ProtonMail Gives Up Logs on User, Then Scrubs Website of No IP Logging Claims

September 10, 2021 By Sven Taylor — 78 Comments
ProtonMail logs users

ProtonMail is widely touted as the most secure and private email service in the world. Having tested and reviewed the service ourselves, we have been recommending ProtonMail for years. However, the company behind ProtonMail is now in hot water — and at least one of its users has been arrested.

What happened exactly?

Last weekend, news blew up about ProtonMail logging one of its users and providing IP address logs to French authorities. The ProtonMail user was subsequently arrested in France.

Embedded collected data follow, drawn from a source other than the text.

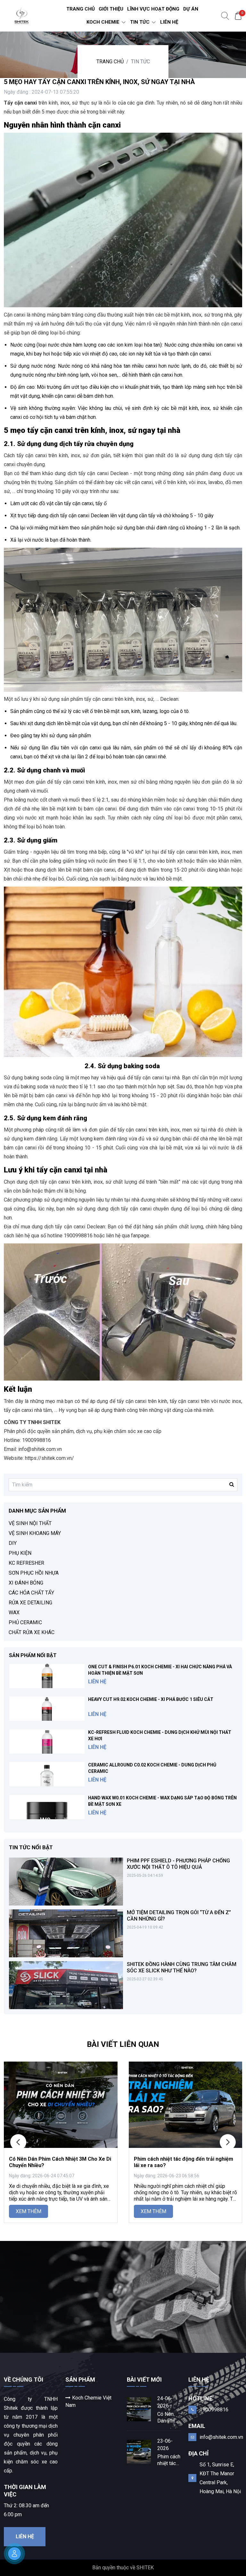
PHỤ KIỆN (20, 1553)
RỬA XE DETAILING (30, 1603)
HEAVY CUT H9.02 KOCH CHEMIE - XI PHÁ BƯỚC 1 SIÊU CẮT (150, 1699)
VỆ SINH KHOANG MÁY (35, 1533)
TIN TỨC (140, 62)
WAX (14, 1612)
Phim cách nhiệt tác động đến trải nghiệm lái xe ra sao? (168, 2460)
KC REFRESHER (26, 1563)
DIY (13, 1543)
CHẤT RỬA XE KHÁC (31, 1632)
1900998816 (214, 2410)
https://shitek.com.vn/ (50, 1458)
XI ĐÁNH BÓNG (26, 1583)
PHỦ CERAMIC (25, 1622)
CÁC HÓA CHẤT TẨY (31, 1593)
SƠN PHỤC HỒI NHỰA (34, 1573)
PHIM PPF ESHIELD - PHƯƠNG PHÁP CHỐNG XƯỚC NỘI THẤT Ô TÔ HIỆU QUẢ (178, 1864)
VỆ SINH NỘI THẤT (30, 1523)
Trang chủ (110, 62)
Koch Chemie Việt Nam (88, 2401)
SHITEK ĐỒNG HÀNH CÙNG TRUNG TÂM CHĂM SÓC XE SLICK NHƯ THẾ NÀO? (181, 1967)
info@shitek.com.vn (221, 2437)
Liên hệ (25, 2536)
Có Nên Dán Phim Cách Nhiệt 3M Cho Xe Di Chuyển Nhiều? (168, 2417)
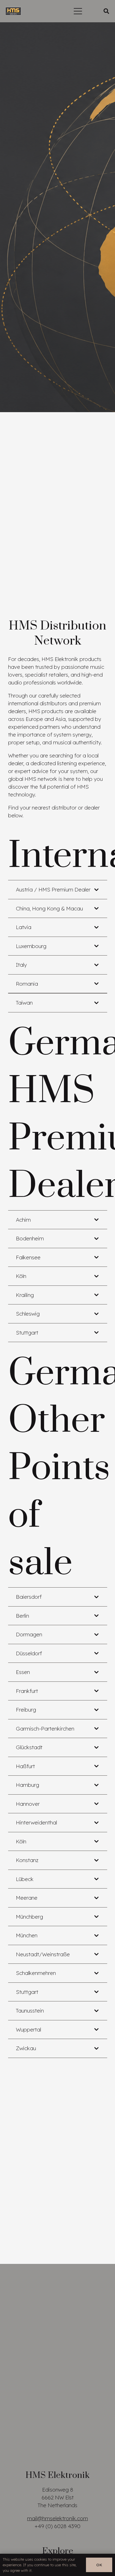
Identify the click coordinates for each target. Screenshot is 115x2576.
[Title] (13, 11)
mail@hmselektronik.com (57, 2518)
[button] (78, 11)
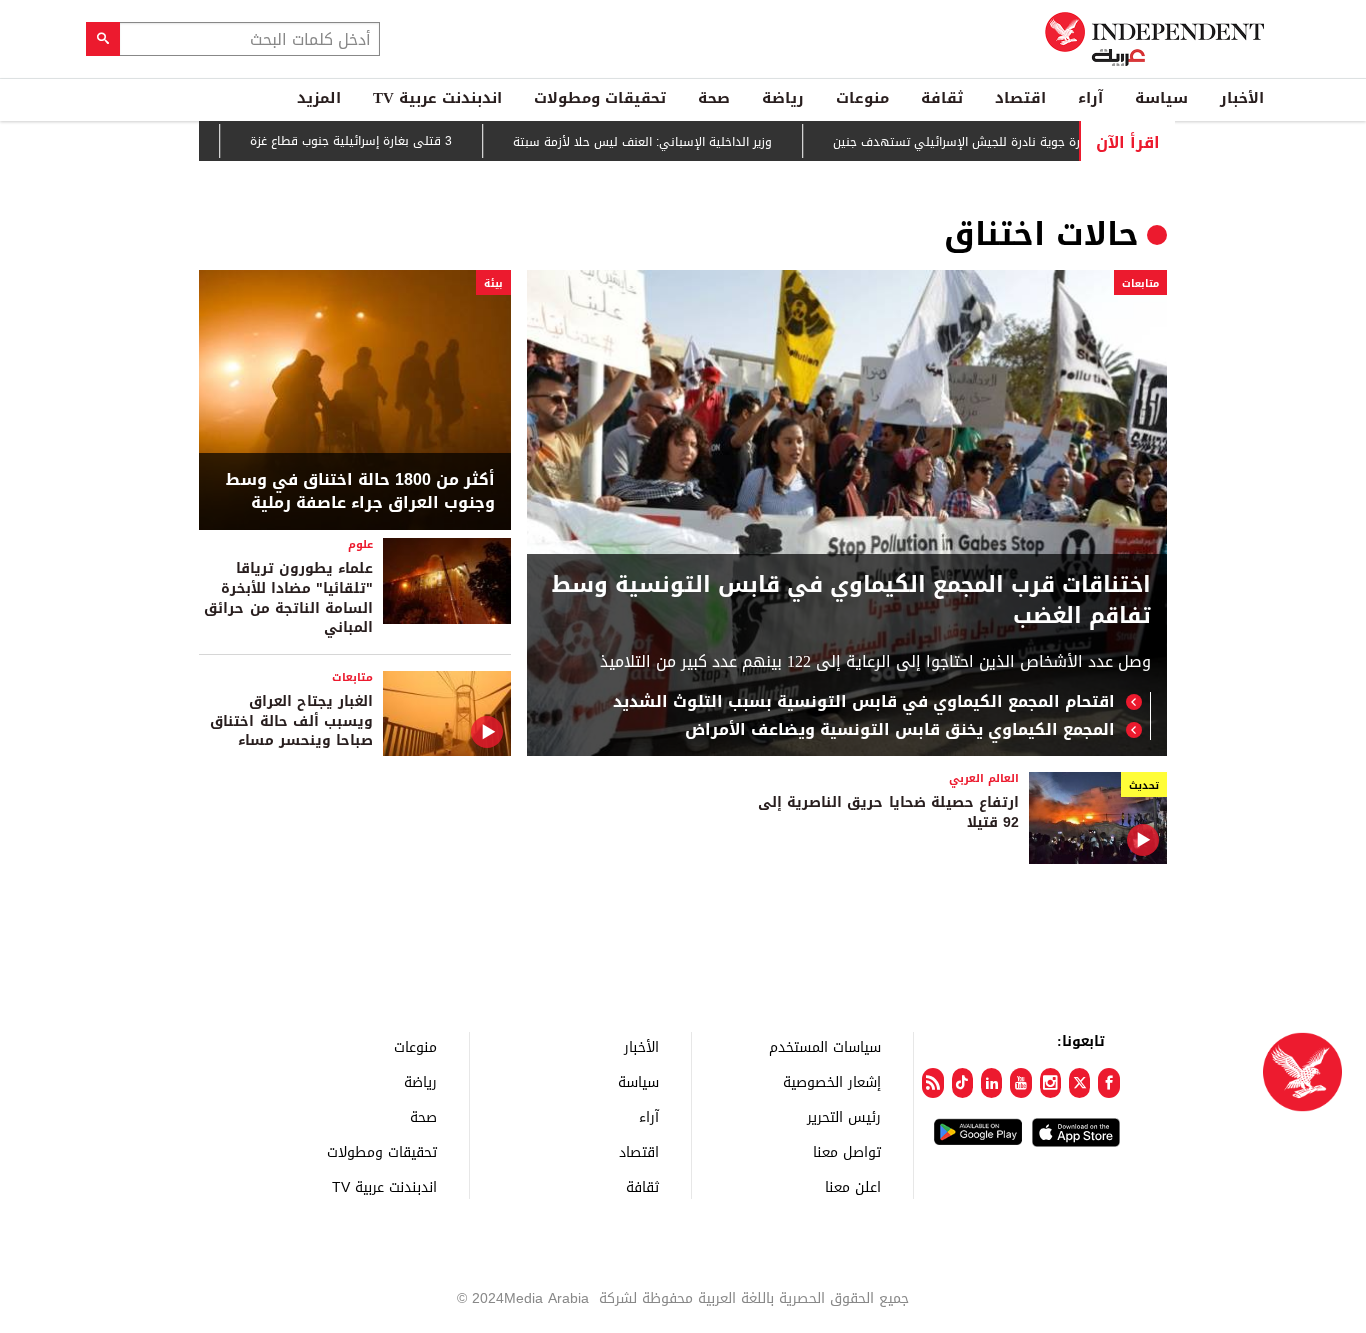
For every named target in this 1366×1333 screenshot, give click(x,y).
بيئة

So @ProtonMail received a legal request from Europol through Swiss authorities to provide information about Youth for Climate action in Paris, they provided the IP address and information on the type of device used to the police https://t.co/KtKF4wn3wv

— Etienne – Tek (@tenacioustek) September 5, 2021

Note: ProtonMail has provided us with more clarification, stating that the location and identity of the suspect were already known to the police. The logs that ProtonMail provided helped the police to further build a case against the person, ultimately leading to his arrest.

The news gained traction first on Twitter, with various media outlets also picking up the story. The key evidence of what transpired behind closed doors was a court document detailing how ProtonMail provided IP address logs of its user to French authorities.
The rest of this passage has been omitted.